##### Task data

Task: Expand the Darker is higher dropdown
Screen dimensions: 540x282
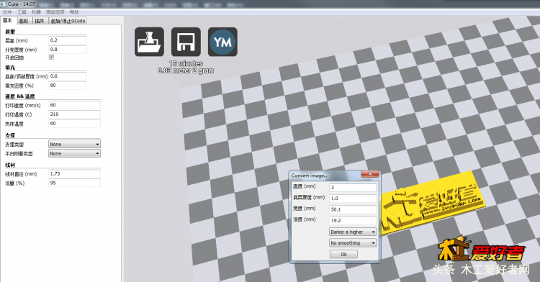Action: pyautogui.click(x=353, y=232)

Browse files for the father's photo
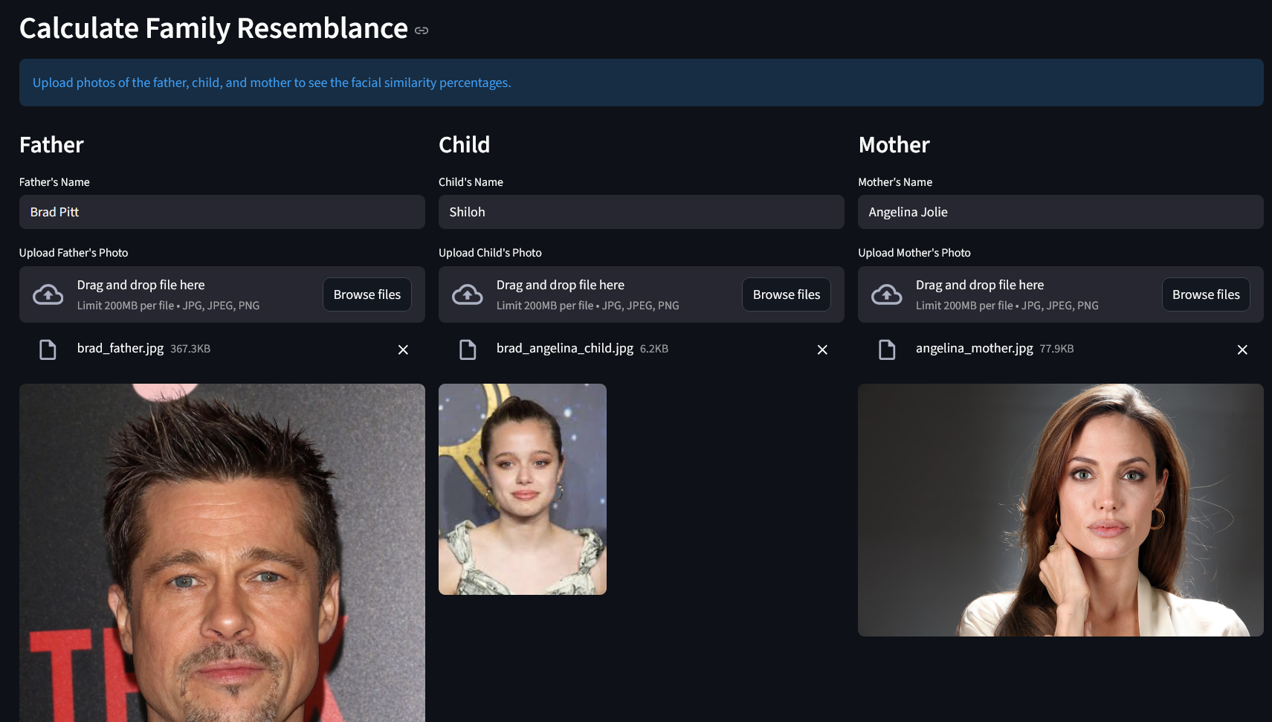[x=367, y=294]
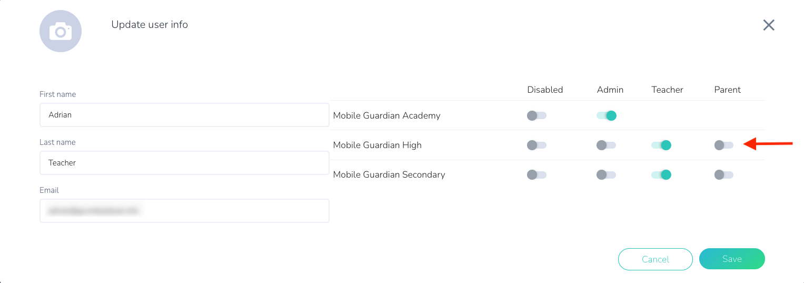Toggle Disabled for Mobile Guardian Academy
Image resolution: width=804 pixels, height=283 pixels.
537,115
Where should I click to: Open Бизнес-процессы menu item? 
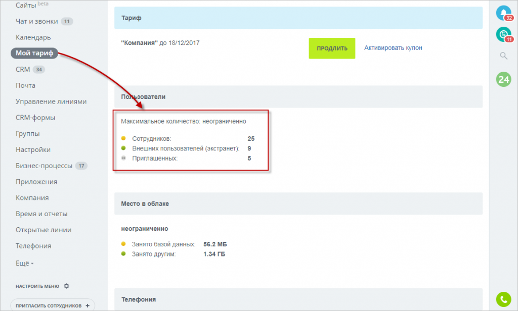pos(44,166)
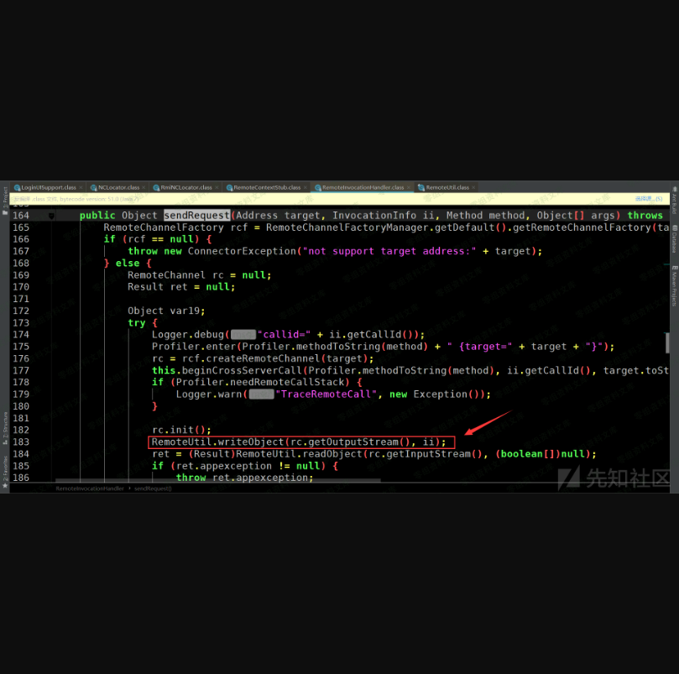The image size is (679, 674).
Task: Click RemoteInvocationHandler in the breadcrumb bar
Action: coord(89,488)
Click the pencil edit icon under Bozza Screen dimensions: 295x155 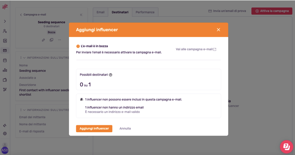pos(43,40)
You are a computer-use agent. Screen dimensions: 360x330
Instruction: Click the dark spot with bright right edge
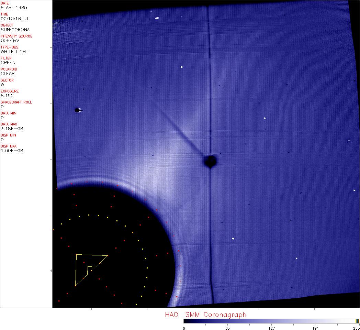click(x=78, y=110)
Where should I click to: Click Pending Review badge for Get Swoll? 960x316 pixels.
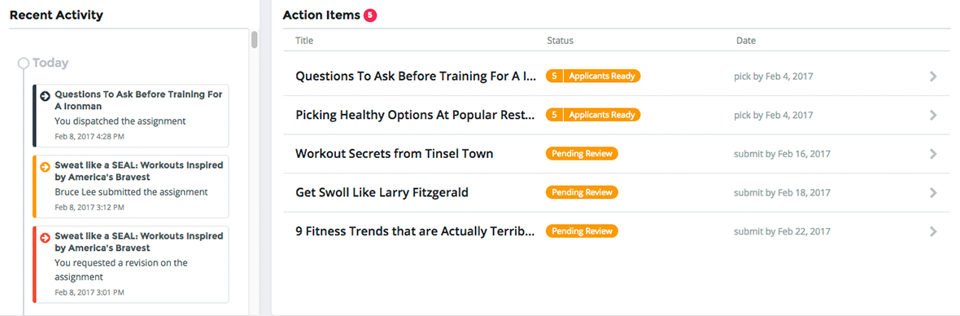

##########

Your goal:
Transcribe exactly the lines from the one holding "Instruction: Click the" through the final line of the material above, both ends included; any pictures should be dropped.

Solution to this problem:
Instruction: Click the dark spot with bright right edge
click(x=78, y=110)
Where should I click to: Click Pending Review badge for Get Swoll? 960x316 pixels.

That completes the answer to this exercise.